The purpose – this reflex helps the baby to find the breast or bottle to begin feeding.
It disappears – at about 2 or 3 months old, although for some infants, this reflex may stay until as old as 12 months old.
What happens – this reflex is stimulated once the roof of a baby’s mouth is touched, prompting the baby to begin sucking.
The purpose – in combination with the rooting reflex, the sucking reflex ensures a baby instinctually knows how to feed. It is coordinated with breathing and swallowing, and this coordination improves over time.
It disappears – by 4 months old sucking becomes a voluntary activity rather than a reflex.
What happens – when a baby is startled by a loud sound, he will throw back his head, and extend his arms and legs.
The purpose – the Moro reflex is also known as the startle reflex, but it doesn’t have a clear explanation as a survival tactic.
It disappears – at around 6 months old.
Tonic neck reflex
What happens – when a baby’s head turns to one side, the arm on that side extends while the opposite arm bends.
The purpose – researchers believe this reflex to be a precursor to the hand-eye coordination
It disappears – by six months old. If this reflex doesn’t disappear or worsens after 6 months old, it’s often a sign of developmental delays such as, for example, cerebral palsy.
What happens – touching or stroking the palm of a baby’s hand causes the baby to close his fingers in a tight grasp.
The purpose – the pressure stimulation of the palmar tendons ensured that a baby could ‘hold on’ to its mother at an earlier time when newborns were carried everywhere with their mother.
It disappears – by about 5 or 6 months old, becoming a voluntary action instead.
What happens – similar to the grasp reflex, Babinski reflex, also known as the plantar reflex, occurs when the sole of a baby’s foot is stroked firmly from the heel to the toes. This causes dorsiflexion of the foot with the big toe bending up and back while the other toes fan out.
The purpose – this reflex prepares the infant for walking and protecting the foot from damage (such as stepping on a sharp object).

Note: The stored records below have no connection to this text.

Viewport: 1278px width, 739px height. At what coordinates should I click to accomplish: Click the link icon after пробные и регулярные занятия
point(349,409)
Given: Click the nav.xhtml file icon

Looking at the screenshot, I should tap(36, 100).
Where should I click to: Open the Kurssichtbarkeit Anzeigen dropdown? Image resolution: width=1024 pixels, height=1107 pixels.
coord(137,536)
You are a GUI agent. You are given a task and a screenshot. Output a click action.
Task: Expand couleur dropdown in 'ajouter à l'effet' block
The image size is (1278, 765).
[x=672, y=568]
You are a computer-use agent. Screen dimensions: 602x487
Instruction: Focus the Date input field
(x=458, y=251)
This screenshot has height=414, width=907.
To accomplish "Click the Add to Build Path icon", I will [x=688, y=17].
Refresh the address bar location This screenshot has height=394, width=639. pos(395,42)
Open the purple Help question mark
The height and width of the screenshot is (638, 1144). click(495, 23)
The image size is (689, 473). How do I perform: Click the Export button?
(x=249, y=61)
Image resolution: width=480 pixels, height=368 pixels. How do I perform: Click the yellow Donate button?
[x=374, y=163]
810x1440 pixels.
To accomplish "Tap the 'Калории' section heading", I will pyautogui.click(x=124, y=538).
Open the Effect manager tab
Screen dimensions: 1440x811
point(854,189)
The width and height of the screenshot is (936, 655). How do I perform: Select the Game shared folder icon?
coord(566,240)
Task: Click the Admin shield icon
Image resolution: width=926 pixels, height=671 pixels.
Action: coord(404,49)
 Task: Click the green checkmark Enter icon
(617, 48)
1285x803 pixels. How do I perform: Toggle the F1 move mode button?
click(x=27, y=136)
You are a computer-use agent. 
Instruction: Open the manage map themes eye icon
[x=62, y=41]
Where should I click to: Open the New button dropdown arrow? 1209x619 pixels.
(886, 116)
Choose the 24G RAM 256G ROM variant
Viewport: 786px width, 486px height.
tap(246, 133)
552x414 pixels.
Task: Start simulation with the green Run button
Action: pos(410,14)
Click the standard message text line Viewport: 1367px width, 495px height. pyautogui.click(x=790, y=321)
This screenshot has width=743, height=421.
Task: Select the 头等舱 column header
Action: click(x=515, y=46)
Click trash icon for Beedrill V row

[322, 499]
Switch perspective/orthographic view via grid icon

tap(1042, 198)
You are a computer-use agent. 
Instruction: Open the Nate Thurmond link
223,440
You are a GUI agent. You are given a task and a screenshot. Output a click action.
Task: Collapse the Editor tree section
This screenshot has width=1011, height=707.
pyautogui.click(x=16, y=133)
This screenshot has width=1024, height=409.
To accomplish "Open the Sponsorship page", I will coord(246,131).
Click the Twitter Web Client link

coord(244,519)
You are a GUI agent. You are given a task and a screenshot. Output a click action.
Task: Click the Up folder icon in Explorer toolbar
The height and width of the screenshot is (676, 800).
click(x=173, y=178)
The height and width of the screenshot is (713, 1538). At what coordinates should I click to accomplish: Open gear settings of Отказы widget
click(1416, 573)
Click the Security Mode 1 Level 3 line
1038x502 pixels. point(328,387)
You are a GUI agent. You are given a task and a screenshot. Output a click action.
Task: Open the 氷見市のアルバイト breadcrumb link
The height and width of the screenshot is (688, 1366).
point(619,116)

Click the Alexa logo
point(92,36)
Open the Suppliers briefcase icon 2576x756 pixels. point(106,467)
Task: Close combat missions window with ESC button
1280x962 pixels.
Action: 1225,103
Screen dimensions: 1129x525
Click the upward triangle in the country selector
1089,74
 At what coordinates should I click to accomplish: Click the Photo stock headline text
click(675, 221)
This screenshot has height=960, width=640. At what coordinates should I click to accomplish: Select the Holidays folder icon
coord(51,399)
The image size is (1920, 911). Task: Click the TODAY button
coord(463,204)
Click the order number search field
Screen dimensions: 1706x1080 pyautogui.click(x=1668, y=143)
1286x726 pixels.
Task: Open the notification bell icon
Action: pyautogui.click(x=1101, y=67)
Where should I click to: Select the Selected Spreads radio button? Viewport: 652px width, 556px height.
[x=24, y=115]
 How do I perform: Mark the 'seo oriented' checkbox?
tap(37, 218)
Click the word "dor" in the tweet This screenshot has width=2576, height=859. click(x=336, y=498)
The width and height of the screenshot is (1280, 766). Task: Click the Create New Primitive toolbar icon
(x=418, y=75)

It disappears – by 2 years old. A positive plantar reflex in older children or adults is a sign of neurological damage or abnormality.
What happens – when the baby is held upright with feet on a solid surface, he will attempt to walk, placing one foot in front of the other.
The purpose – to prepare a child for walking
It disappears – at about six weeks old, reappearing again as a voluntary action at 8 – 12 months old.